Riptide GP: Renegade – Aquaman Kart (PS4/XB1/PC/iOS/Switch)

No game has any right being this fun, let alone a kart racer wearing nostalgia glasses, but Riptide GP: Renegade goes ahead and destroys that law. Vector Unit’s blast to the past manages to stay effective in this day and age, and even manages to improve on a few design choices that existed in previous kart racers at the time.

The story is cheesy and nostalgic, and the gameplay is simplistic, along with being an unbelievable amount of joy with every race. The tricks are magnificently animated, the music gets you pumped, the tracks are designed to near perfection, and the set pieces aren’t incredibly intrusive into natural gameplay.
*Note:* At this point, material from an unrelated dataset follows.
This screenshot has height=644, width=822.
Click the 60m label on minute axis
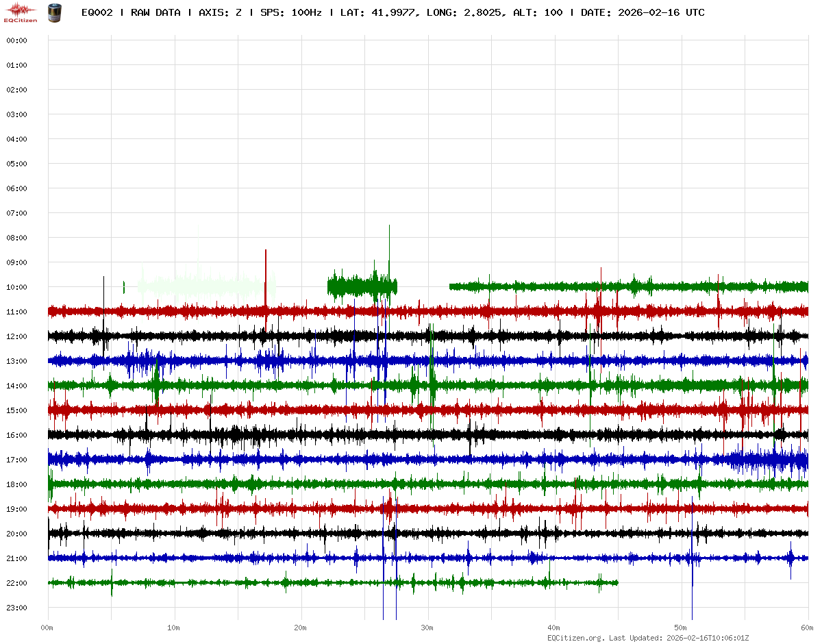(808, 628)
Grab 3 or 4 mates and just have fun, dammit.


Blackwood Crossing – Movin’ on Up (PS4/XB1/PC)

No game this year has come out rougher than Blackwood Crossing, for real.

A disgustingly slow pace, with no sprint button, an unbelievably annoying brat pestering you all game, and visual themes and symbolism that can make it ultimately come off as pretentious and lifeless. On the surface, it was doomed to failure, but despite all those handicaps, Blackwood and its developer, PaperSeven, managed to come out on top and make a heartbreaking 2 hour adventure.
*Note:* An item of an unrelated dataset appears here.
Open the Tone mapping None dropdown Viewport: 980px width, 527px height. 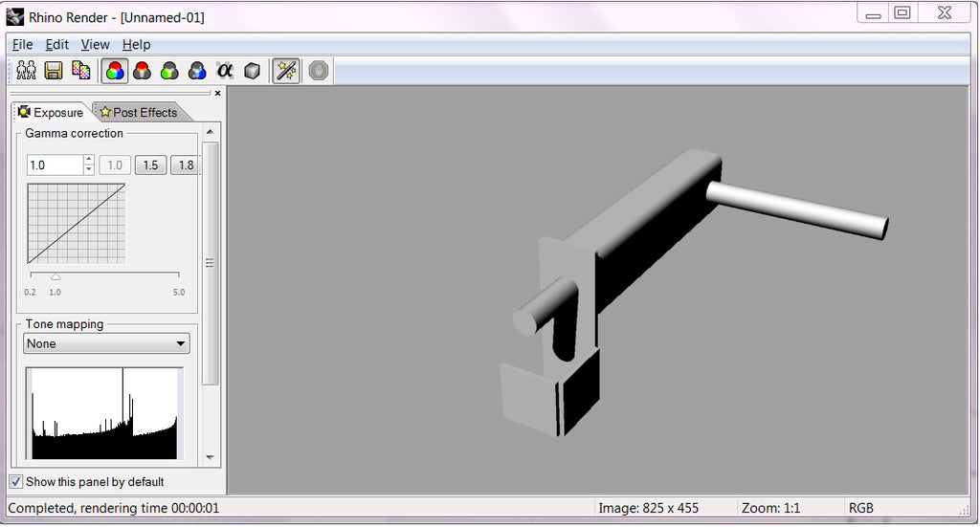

The child acting is actually well done, the presence of surreal horror is effective, and the visual themes, while predominantly handled with grade-school symbolism, do enough to make an emotion or feeling from it all. It’s a walking simulator like everything else, but leaves you with the same feelings objectively better walking sims do.


Flinthook – Saturday Morning Cartoons (PS4/XB1/PC)

There’s something inherently childish about Flinthook. There’s a kids movie feel to it, like Hook mixed with the Han Solo side of Star Wars, Tribute Games’ laid back approach to the rouge-like genre makes Flinthook an incredible charmer, right out of the gate. What also makes Flinthook work, is it’s amazingly beautiful and detailed pixel art.

While the brightness is jacked up to 11 in the gameplay, the amount of detail and density to environments and animation is incredible, and even if you don’t like the gameplay of it, you can still say “well, the dame looked damn good doin’ it!” Thankfully, the general consensus is that Flinthook kicks ass, from the looks to the punches.